You can manage your Server Core web server remotely, following the same steps I outlined in my last post of this series on turning Server Core installations of Windows Server 2012 into web servers. As you walk through these steps correctly, you would be able to manage your Server Core FTP server like any other Windows Server 2012–based web server:
Remote management of an FTP server
As you can see in the screenshot above, our Server Core installation, called SC4, is a vanilla FTP server, with its default website stopped. We can manage this FTP server by creating an FTP site (by right-clicking the Sites node in the left pane and selecting Add FTP Site… from the context menu). In the Add FTP Site wizard, name the FTP site and give it a location on the hard disk of the Server Core FTP server, such as C:\Inetpub\ftproot. In the second screen, define the binding(s) for the FTP site and also configure the SSL and startup settings. Next, select the type(s) of authentication (basic and/or anonymous) and authorization you would like to use.
Interacting with the FTP Server ^
From a client point of view, the FTP server is now ready for action. Your colleagues and/or users will have their own favorite FTP client program(s) to interact with your Server Core FTP server. Of course, you’d want to test the connection to make sure the server works the way you want it, before taking it into production.

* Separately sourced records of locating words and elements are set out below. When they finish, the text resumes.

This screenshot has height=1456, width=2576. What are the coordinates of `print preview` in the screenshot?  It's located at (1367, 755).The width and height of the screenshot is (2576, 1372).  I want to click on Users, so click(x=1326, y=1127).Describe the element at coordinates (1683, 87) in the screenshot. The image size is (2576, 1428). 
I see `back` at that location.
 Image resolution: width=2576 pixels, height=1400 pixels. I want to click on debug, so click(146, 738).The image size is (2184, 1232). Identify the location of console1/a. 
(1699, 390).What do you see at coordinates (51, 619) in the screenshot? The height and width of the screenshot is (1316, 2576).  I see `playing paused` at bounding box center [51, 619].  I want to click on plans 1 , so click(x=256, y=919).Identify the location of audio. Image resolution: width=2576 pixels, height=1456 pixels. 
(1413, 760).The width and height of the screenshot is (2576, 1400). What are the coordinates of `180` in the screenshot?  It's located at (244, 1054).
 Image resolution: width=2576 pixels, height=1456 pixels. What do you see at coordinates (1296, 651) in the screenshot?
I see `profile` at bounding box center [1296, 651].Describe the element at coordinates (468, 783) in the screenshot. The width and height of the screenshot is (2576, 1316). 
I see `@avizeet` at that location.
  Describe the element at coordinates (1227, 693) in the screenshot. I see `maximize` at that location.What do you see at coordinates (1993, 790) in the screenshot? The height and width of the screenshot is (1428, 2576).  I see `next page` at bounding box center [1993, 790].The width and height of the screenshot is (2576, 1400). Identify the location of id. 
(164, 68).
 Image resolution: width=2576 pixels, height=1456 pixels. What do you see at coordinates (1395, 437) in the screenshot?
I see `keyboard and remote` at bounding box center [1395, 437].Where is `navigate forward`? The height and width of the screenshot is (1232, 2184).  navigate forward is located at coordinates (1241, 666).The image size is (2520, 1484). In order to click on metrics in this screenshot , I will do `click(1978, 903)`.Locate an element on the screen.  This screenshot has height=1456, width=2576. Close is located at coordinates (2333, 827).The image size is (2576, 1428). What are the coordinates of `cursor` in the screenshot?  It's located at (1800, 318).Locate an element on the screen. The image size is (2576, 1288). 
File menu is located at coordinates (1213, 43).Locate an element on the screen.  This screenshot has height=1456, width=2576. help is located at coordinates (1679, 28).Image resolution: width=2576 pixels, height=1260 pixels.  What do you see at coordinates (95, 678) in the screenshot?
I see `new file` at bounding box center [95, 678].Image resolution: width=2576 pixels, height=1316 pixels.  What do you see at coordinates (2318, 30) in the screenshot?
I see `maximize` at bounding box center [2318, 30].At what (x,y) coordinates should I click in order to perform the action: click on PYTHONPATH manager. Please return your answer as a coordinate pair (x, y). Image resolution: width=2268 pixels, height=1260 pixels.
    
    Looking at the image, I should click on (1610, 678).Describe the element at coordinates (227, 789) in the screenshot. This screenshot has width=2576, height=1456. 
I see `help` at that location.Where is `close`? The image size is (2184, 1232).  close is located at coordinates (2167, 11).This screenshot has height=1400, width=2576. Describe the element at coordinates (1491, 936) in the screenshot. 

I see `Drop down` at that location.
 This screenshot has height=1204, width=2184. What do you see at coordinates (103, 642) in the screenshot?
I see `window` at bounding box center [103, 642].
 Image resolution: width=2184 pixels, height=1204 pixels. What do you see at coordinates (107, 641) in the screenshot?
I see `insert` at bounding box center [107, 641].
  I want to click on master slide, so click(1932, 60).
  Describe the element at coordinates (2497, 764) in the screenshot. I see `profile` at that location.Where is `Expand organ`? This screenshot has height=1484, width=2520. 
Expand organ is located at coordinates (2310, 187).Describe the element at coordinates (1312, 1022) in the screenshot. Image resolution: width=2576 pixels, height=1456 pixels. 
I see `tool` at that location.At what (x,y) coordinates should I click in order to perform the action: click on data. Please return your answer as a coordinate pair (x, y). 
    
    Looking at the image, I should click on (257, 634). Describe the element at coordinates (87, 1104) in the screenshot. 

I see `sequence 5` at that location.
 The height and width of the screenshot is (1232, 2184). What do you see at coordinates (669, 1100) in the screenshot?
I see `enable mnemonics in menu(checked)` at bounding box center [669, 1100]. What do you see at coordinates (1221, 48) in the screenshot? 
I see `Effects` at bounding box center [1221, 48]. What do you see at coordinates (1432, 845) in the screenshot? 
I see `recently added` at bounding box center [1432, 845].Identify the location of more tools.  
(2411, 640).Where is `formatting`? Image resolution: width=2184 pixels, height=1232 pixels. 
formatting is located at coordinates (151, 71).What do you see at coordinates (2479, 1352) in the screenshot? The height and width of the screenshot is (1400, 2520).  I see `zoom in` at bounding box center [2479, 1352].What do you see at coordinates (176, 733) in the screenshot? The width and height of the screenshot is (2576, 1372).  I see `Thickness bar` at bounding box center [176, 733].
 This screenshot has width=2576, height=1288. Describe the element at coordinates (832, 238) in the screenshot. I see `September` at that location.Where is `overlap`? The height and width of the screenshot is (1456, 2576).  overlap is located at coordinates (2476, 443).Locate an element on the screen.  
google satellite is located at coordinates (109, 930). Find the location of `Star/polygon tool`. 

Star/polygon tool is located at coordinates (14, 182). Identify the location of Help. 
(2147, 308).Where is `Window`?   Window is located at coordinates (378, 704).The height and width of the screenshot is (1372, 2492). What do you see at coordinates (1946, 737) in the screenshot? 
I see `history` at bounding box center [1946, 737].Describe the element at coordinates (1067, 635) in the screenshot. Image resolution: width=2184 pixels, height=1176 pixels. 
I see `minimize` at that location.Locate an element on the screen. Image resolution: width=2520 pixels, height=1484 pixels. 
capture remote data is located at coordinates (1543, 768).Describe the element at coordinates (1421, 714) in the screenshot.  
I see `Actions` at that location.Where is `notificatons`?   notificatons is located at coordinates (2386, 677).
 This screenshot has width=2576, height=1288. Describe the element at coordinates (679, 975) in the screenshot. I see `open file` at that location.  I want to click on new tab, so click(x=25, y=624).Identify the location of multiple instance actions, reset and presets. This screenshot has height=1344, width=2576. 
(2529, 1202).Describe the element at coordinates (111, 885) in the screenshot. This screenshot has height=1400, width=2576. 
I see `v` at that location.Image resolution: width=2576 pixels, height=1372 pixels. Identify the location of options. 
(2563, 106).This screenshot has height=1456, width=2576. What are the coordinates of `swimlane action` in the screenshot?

On Windows clients, you can install the FTP client. It’s a Windows feature that is not enabled by default in Windows 7 or Windows 8, but it can easily be enabled through the Turn Windows features on or off functionality from the Configuration Panel. Searching for (parts of) the text of the functionality is the easiest way to engage it. After the telnet client feature is enabled, you can run telnet.exe at the command prompt and type:
open ServerCoreFTPServer 21
You can now interactively engage with your Server Core FTP server by typing commands such as user, pass, list, get, mget, put, mput, and quit. Ending telnet.exe itself can also be done by typing quit.
Another way to interact with the FTP server is with the PowerShell FTP Client Module by Michal Gajda.
Why waste any hardware resources on serving a protocol that was invented when there were no Graphical User Interfaces (GUIs) yet? FTP was invented long before Microsoft and does not need a GUI. Therefore, Server Core is the best choice for dedicated FTP servers.